**EXERCISE GOAL**
Every line from the one bearing "Task: Click the zoom in plus button" through the last line of the records below is to be output exactly, and no other line; leave out the pictures.

**DATASET RECORDS**
┏━━

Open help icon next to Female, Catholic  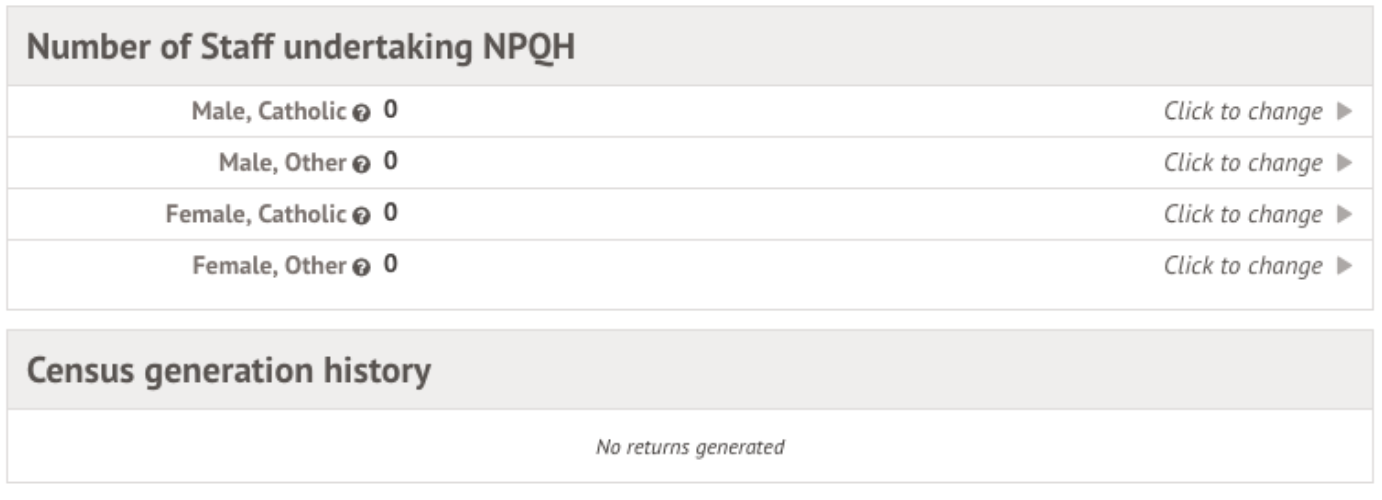click(362, 216)
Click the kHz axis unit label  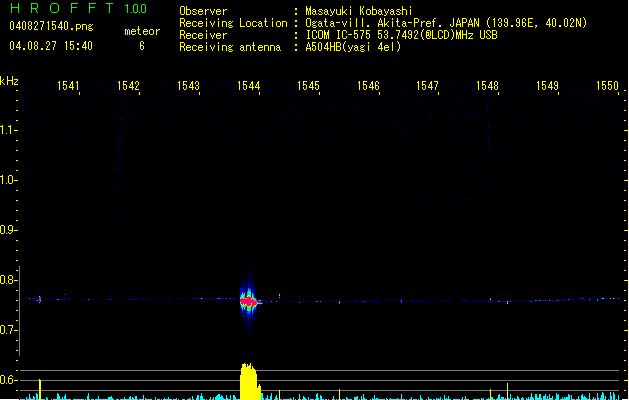tap(9, 80)
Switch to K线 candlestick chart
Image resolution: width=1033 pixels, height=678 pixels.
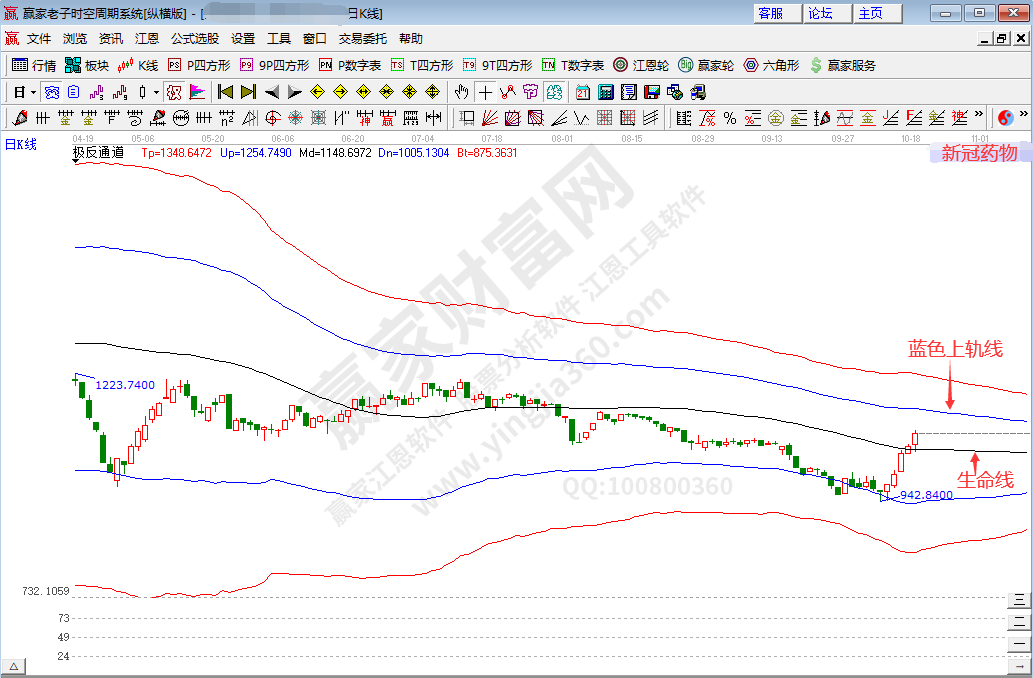point(138,65)
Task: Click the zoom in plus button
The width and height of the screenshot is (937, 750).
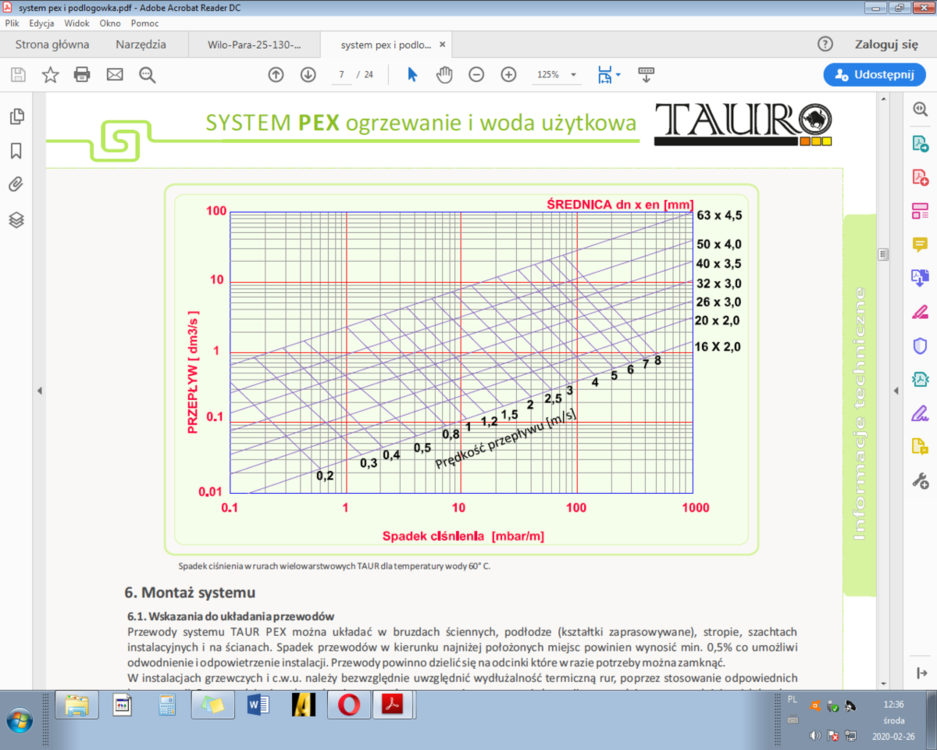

┗━━

**SOLUTION TO THIS EXERCISE**
Task: Click the zoom in plus button
The width and height of the screenshot is (937, 750).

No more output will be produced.